If you encounter a headwind in a climb for which you want to climb at a constant IAS, with the increase in airflow relative to the aircraft you will see a rise in IAS, so to pitch for that same IAS as what you were climbing at before the headwind, you will be at a steeper angle vs the horizontal of the earth. The climb performance when it comes to rate of climb will not be changed but most definitely the angle.

For best angle of climb, i.e. Vx to clear an obstacle this would be of great help to you. The head wind will lower your ground speed thus covering less ground since Vx is by definition height gain vs ground distance covered.

Wind adverseley affected to the climb gradient( weight, IAS, Large flap setting and acceleration also). As Climb gradient is a ratio of heigh to the travelled ground distance, wind affcet has a large. As increasng altitude in steady wind condition with given IAS TAS increasing which same time decrerasing gradient. If climbing in tailwind also climb gradient is decraesing which distanve required to travell increase. With head wind climb gradient increase which decrease ground distance required to travel. Dont confuse it with Rate of Climb. Wind has no affect to ROC as roc is altitude change in unit of time.
□ □ □ □ □
__TASK LIST__:
**A)** According to the passage on wind and climbing, which measure of climb performance is unaffected by wind?
**B)** Transcribe the stretch of the passage on wind and climbing from "For best angle" through "ground distance covered.".
**C)** Decide whether each statement agrees with the passage on wind and climbing, answering yes or no and quoting the deciding words: (i) A headwind lowers ground speed. (ii) Climbing with a tailwind increases the climb gradient. (iii) Meeting a headwind while climbing at constant IAS changes the rate of climb.
The records after this passage play no part in the work.
□ □ □ □ □
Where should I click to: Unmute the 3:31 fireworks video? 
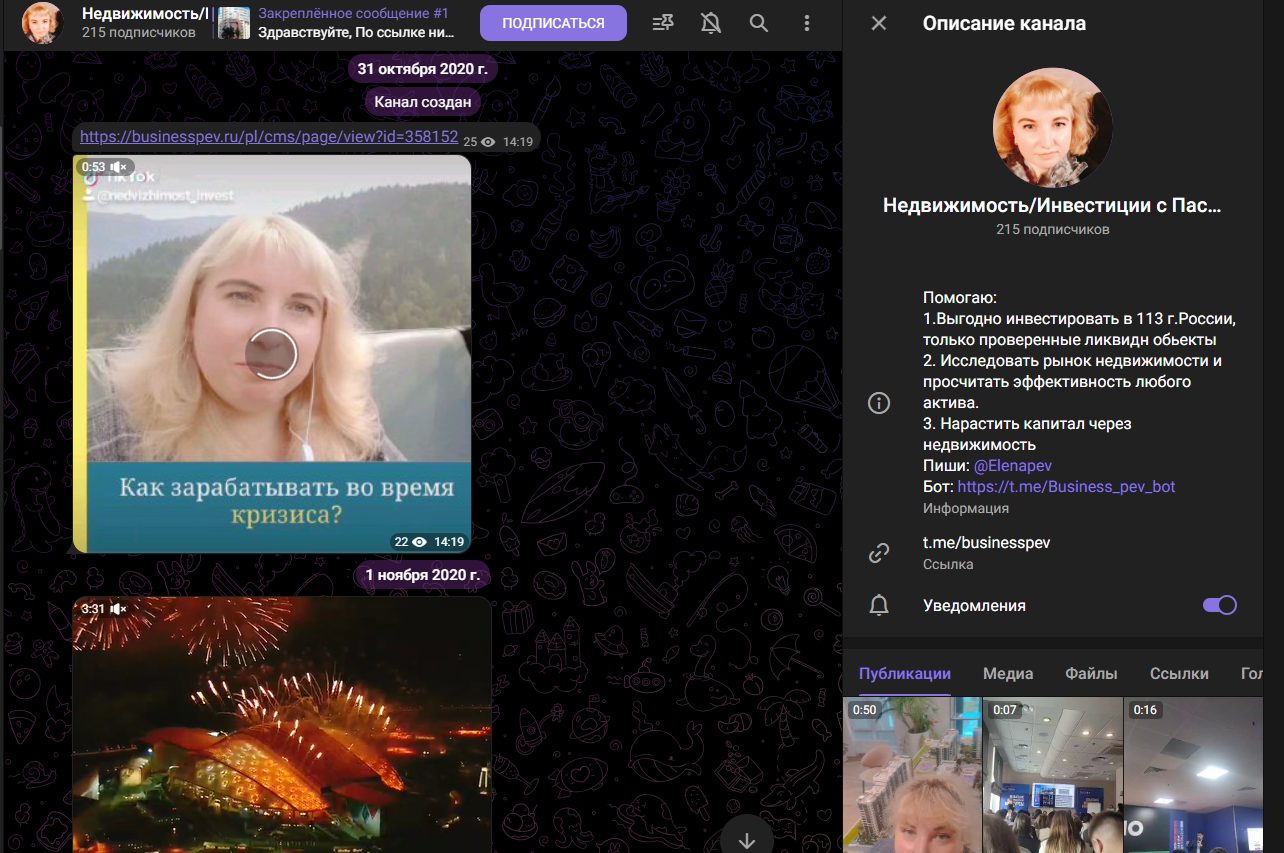click(119, 609)
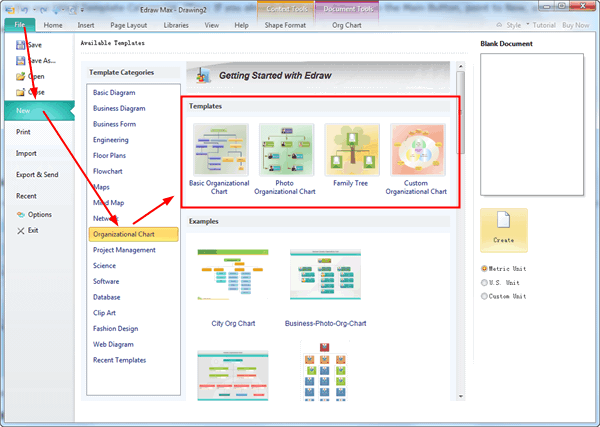Click the Save As icon
Image resolution: width=600 pixels, height=427 pixels.
[20, 61]
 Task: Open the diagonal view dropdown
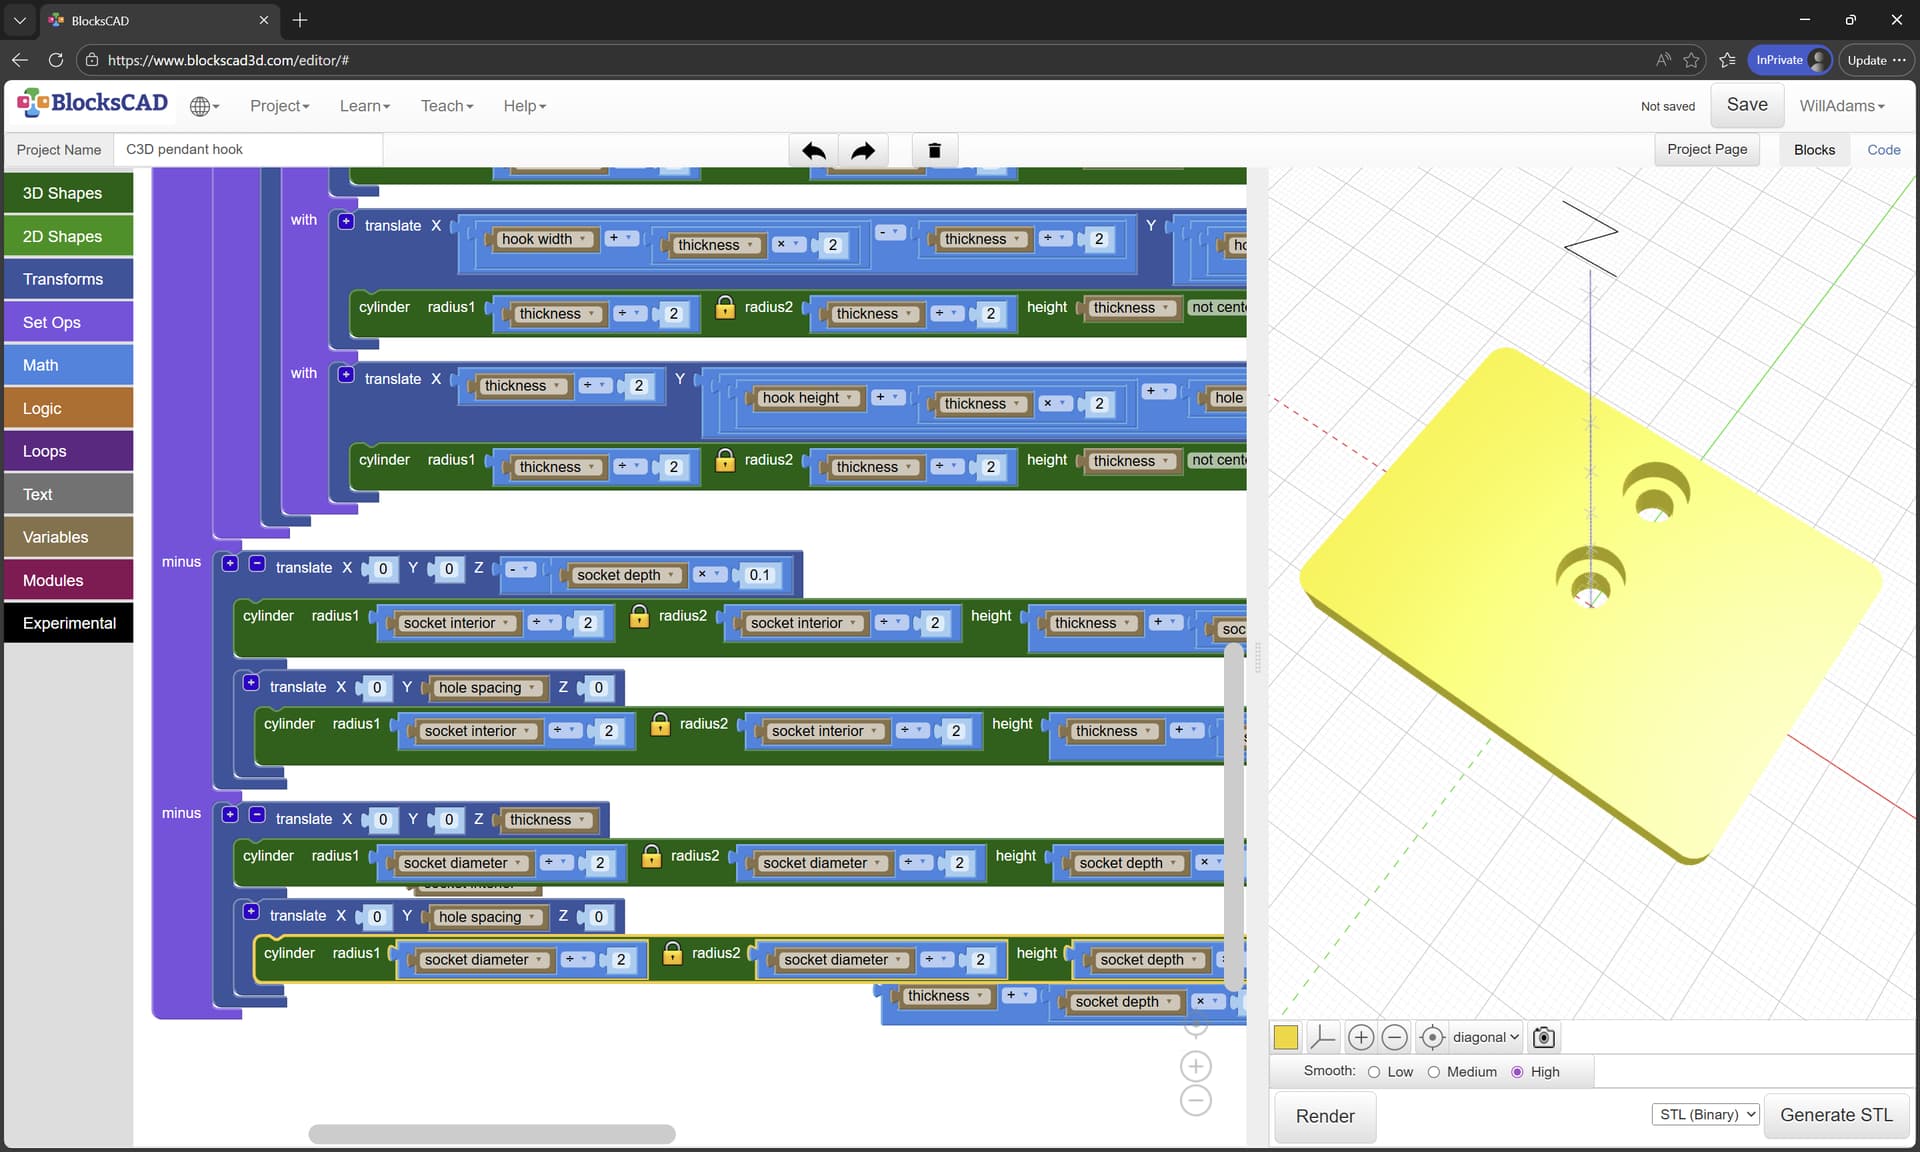click(x=1485, y=1037)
□ □ □ □ □
__THE REPLIES__:
**A)** Rate of climb.

**B)**
For best angle of climb, i.e. Vx to clear an obstacle this would be of great help to you. The head wind will lower your ground speed thus covering less ground since Vx is by definition height gain vs ground distance covered.

**C)**
(i) Yes: "The head wind will lower your ground speed"
(ii) No: "If climbing in tailwind also climb gradient is decraesing"
(iii) No: "The climb performance when it comes to rate of climb will not be changed but most definitely the angle."